IS428 AY2019-20T2 Assign David Chow Jing Shan

From Visual Analytics for Business Intelligence
Revision as of 21:33, 16 February 2020 by David.chow.2017 (talk | contribs)
Jump to navigation Jump to search
Assignment 3 - To be a Visual Detective: Detecting spatio-temporal patterns

Background

Every two years, SUM libraries conduct a comprehensive survey to receive feedback from the faculty, students and staff with regards to the libraries' services. With the data collected, SMU libraries hope to gain some insights so that they can enhance their existing services and meet the emerging needs of SMU faculty, students and staff.

However, the past reports were not able to give a comprehensive and condensed summary for the SMU libraries as they are mainly made-up of pages of tables. With the information overload, it becomes difficult for the SMU libraries to get the essential overview of which area they should focus on improving.

Objectives

With the massive amount of data being collected by the various sensors, there's definitely no way any GAStech employee can deal with the data to discover relationships or patterns without using any visualization tools. Hence, using all the visualization and analytical technique that I have learned in class, I aim to create an interactive data visualization to help GAStech management to be able to see patterns/identify anomalies/connections to better understand its operations in order to make better and informed decision.

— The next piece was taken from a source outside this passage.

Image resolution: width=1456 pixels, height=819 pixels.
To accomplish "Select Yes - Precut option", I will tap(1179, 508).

With this interactive visualization, departments such as Security will be able to keep track of employee movements within the building to ensure that they are safe and also to prevent any unauthorized access to areas/zones that are prohibited. Furthermore, facility managers and executives could possibly identify areas that can improve the office environment such as to save costs and also to provide a conducive working environment for all GAStech employees.

Information Gathering

Looking at the given description of this challenge, there are some key information mentioned that are helpful and critical for my investigation.

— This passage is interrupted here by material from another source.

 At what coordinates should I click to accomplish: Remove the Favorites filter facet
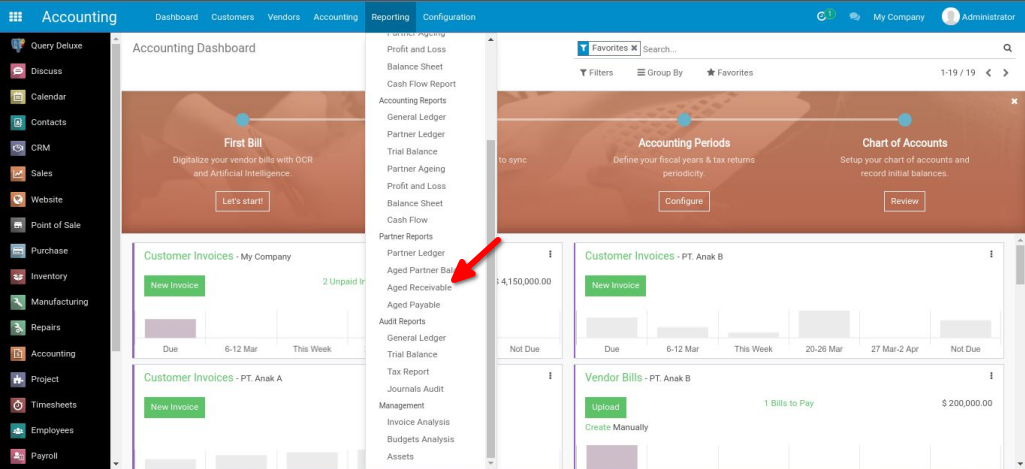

  • Staff members are required to wear proximity (prox) cards while in the building.
  • The building is instrumented with passive prox card readers that cover individual building zones.
  • Rosie – a free robotic mail delivery system is equipped with a mobile prox sensor, which identifies the prox cards in the areas she travels through.

Based on the given data, like any visualization processes, it is imperative and critical to understand and look through the data before using any visualization software. I will be using Tableau as my visualization software and there are some work to be done on the given datasets before I plot my visualizations.

Data Preparation

Employee List & Fixed/Mobile Proximity Data

Data doesn’t always come ready for analysis. As many of you have experienced, some data needs a lot of work before it can be sensibly analyzed. To begin with, Employee List provided names in the format of Last Name and First Name. Therefore, the first thing I did to better identify these people, I used the Excel CONCATENATE () function to join all of them into a unique single column called Full Name (First Name – Last Name) format. This is because among the employees there are people with similar first or last names.

1 ky.png

Moving forward, I went on to find out how does a typical day look like for a GAStech employees. With the above information provided by the Employee list, it is only possible for me to make assumption that all employees are staying in their respective office throughout the whole day which is highly unlikely the case. As such, I went ahead to investigate further on other available datasets hoping to spot any patterns or relationships. Given the information from the case, we know that all employees are required to wear a proximity card while they are in the building, and proximity detectors have been installed throughout the building to enhance the safety and security of its employees. There are two types of proximity sensors, fixed sensors that register when a proxy card crosses a boundary and a mobile sensor reader that moves throughout the building to detect and record any available proxy cards within its vicinity. Both proxOut-MC2.csv and proxMobileOut.csv contains a field name: prox-id that could possibly help us to identify the whereabouts of an individual employee together with their given timestamp. Hence, I have created a new column name: prox-id in the Employee list using Excel formula as shown below:

2 ky.png

With that, we are able to map the prox-id in the Employee List with the proxOut and proxMobileOut lists. Although I have managed to create the prox-id column, I still need to manually locate and make changes to those inconsistent prox-ids that are either wrong in spelling or contains extra characters (e.g.”- “, or <space>,”.”). This is to avoid inaccuracy of information being retrieved when analysing data.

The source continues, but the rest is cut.